It has always seemed to me that managing a wife and a mistress and whizzing around on private jets playing bridge with Bill Gates, while making it clear you are not interested in a rich man's lifestyle, must be rather exhausting. Turns out that's not what he meant.
He had wanted to invest in value companies and move on to buying whole companies just like Buffett. But it turned out to be rather too hard endlessly dealing with management and so on takes away from the actual business of investing.
Buffett was "a product of his opportunity set", and the rest of us, rather than imitating him, need to find our own set. In Channon's case, this has involved investing in good businesses for the long term.
It is high conviction stuff about 15 stocks, with the top five making up 60% of the portfolio. There is no over diversification here, but there is bravery aplenty (one of the things most of the speakers at the conference agreed on is that a good trade starts out as a really uncomfortable trade). An example? He bought Barratt Homes at the bottom.

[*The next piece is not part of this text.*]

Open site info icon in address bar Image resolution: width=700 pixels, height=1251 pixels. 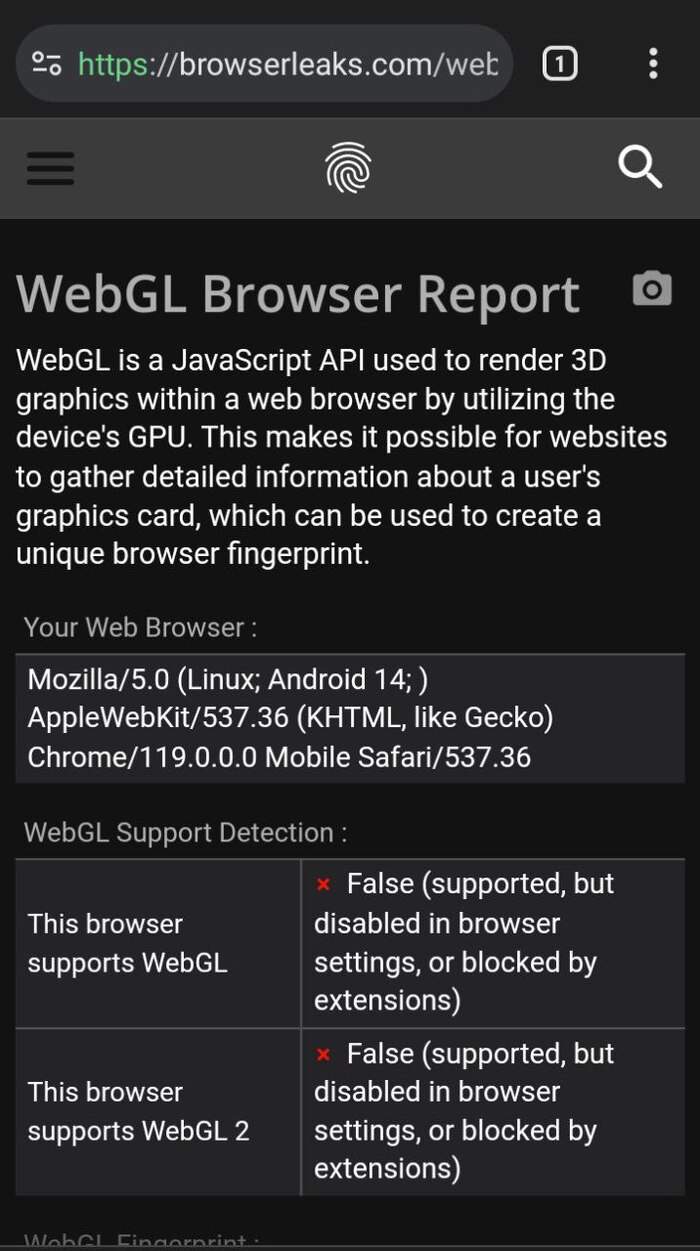coord(46,64)
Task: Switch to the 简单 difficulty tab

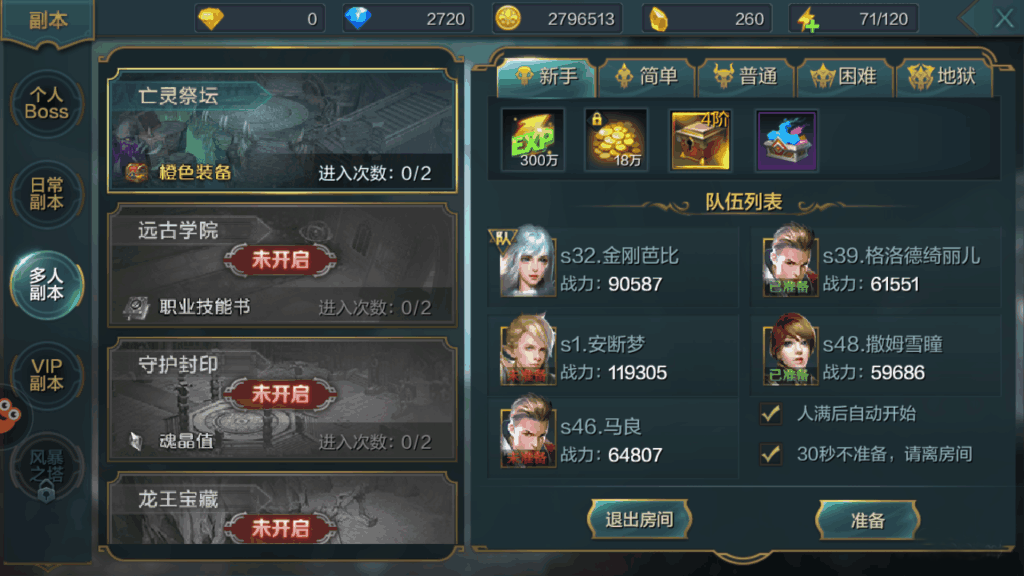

I'll talk to Gary at greater length again soon, but one comment he made during our talk struck me in particular: "watch out for the miners", he said. 30% is something of a magic number for the FTSE100. When technology, media and telecoms companies made up around 30% of it, disaster soon followed. When banks made up 30% of it, disaster soon followed. Today the miners make up around 30% of it.
Finally, a stock tip.
Most of the speakers offered up a long-term investment idea Channon's was GlaxoSmithKline. People are so worried about patent expiry that they have failed to notice that global healthcare spending (which pretty much always only rises) is the real driver of profitability. Perception and reality don't match - again.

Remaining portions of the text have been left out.